Toronto – October 18, 2016 – When Justin Trudeau stated that the 2015 Federal Election would be the last one held under our first-past-the-post (FPTP) electoral system, many people were skeptical of his comments. And once his party formed government, scepticism increased as commentators questioned whether the Liberals would actually be willing to change a system that gave them a huge majority government.
Critics became more concerned when, after months of delay, the Trudeau government announced the establishment of a special parliamentary committee tasked with consulting with Canadians on the issue of electoral reform, and devising a new electoral system before the next election. Ironically, the original makeup of the committee reflected the same distortions that we see in our FPTP electoral system. With a clear majority on the committee, the Liberals had the power to recommend a new voting system that would benefit their party. And once Justin Trudeau stated his preference for a ranked ballot voting system, many saw the writing on the wall. Because a ranked ballot is simply a mechanism that determines how votes are counted for a particular vote, and is not a type of electoral system in and of itself, adopting ranked ballots would do absolutely nothing to ensure proportionality in election results.
After outcry and a public awareness campaign by the federal New Democrats, the Liberals acquiesced to the NDP’s demands and established a committee that better reflects the makeup of the House of Commons.

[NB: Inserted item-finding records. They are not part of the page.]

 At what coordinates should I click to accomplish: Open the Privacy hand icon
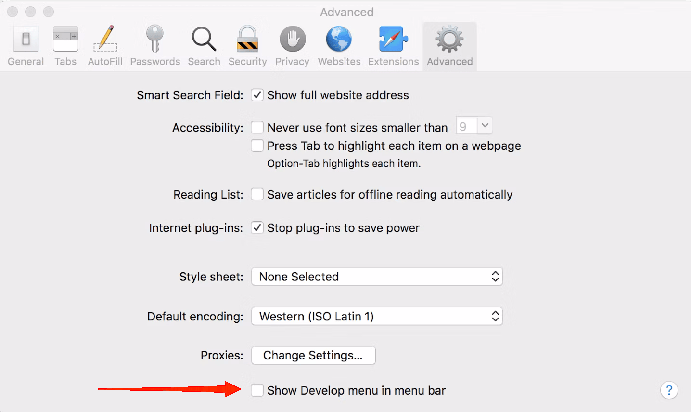(x=292, y=39)
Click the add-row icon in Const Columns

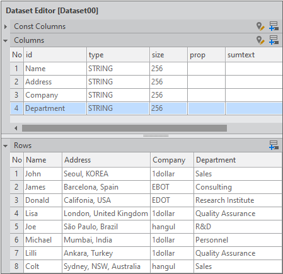pyautogui.click(x=274, y=26)
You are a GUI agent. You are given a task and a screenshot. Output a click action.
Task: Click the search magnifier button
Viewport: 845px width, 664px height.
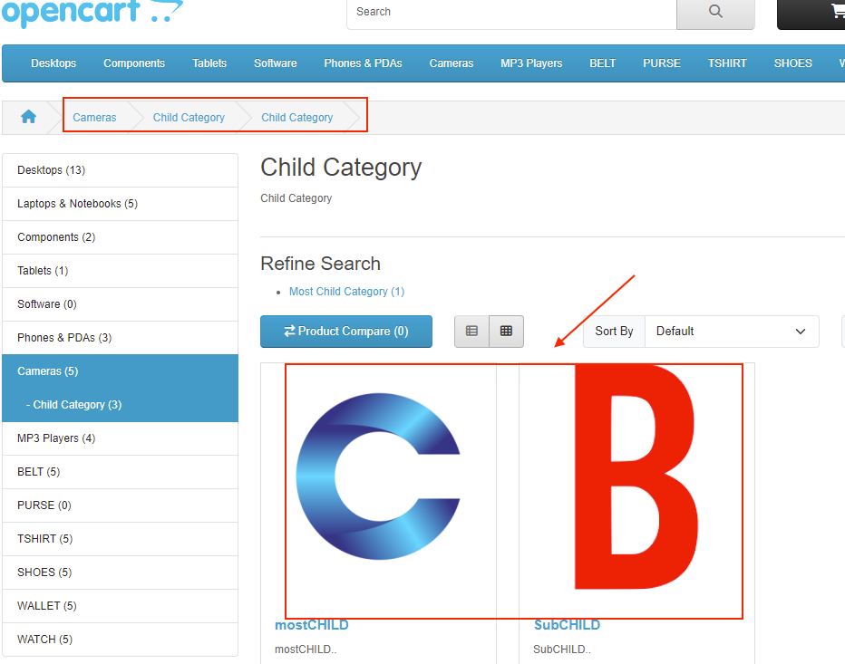(715, 12)
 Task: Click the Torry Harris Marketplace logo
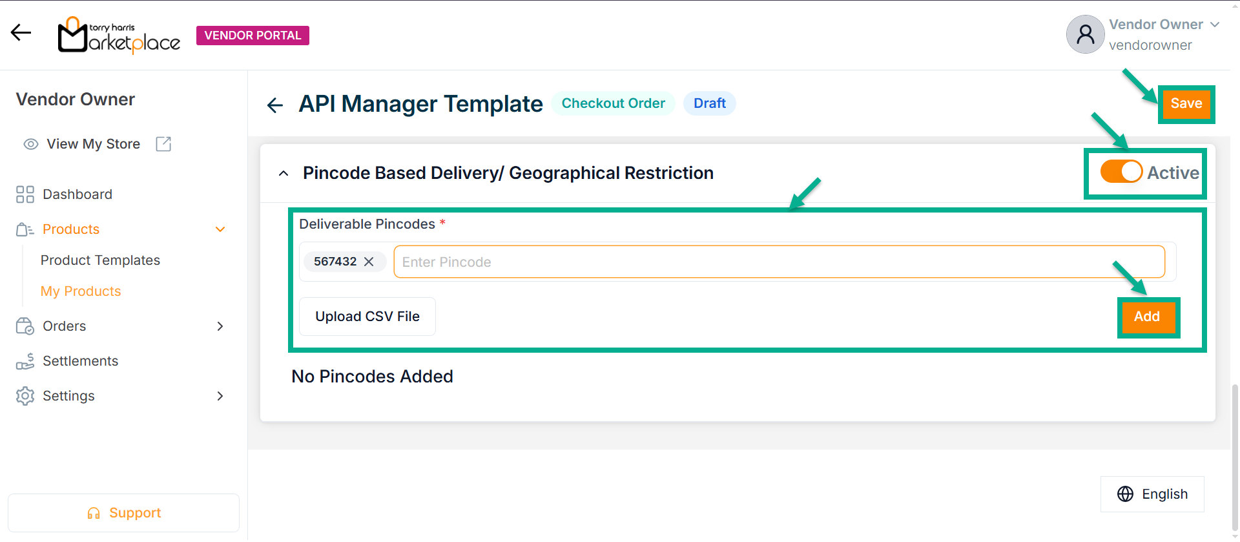pos(119,36)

With their majority on the committee now gone, the Liberals will be forced to find at least one dance partner to secure support for any recommendation put forward by the committee.
While the changes to the electoral reform committee are encouraging, many are still concerned that it will be impossible to have a new electoral system in place by the next election. Elections Canada previously stated that they would need at least two years to have a new system up and running for the 2019 Federal Election.

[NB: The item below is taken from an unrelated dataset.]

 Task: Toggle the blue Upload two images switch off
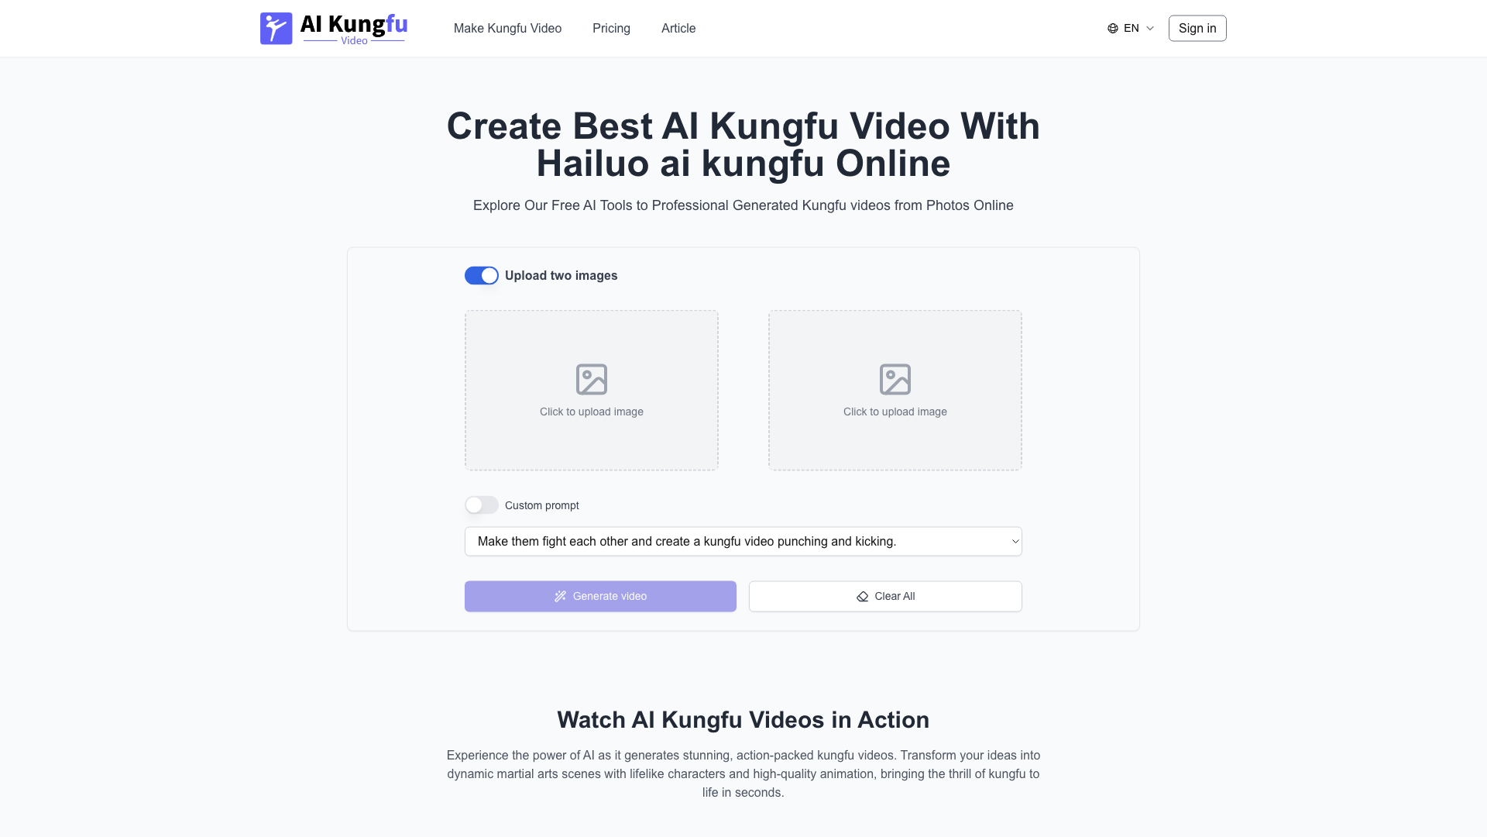(481, 275)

The parliamentary committee has already embarked on consultations across the country, and NDP MP Nathan Cullen managed to reach over 37,000 Canadians while conducting his own consultations on the issue. Democratic Institutions Minister Maryam Monsef says her consultations have revealed no consensus on a precise model for electoral reform. But the NDP consultations have resulted in the development of three main principles for electoral reform: 1) that votes be equal, effective, and empowered by adding proportionality to the electoral system; 2) that we maintain local representation in our electoral system going forward; and 3) that we reform our system to ensure increased representation of women and visible minorities in the House of Commons.
For UFCW Canada, the principles that the NDP is putting forward closely align with our union’s position on this issue. UFCW Canada believes that a new electoral system must:
Be more representative to better reflect voters’ wishes;
Provide for regional and/or local representation;
Ensure that every vote counts; and
Prevent any party from forming a majority government without a majority of votes.
After a slow start, let us hope that the parliamentary committee on electoral reform is starting to hear the messages and principles that Canadians are relaying to their politicians. We will know by December 1 – when the committee will deliver its final report – whether the government plans to move ahead with a proportionally representative electoral system.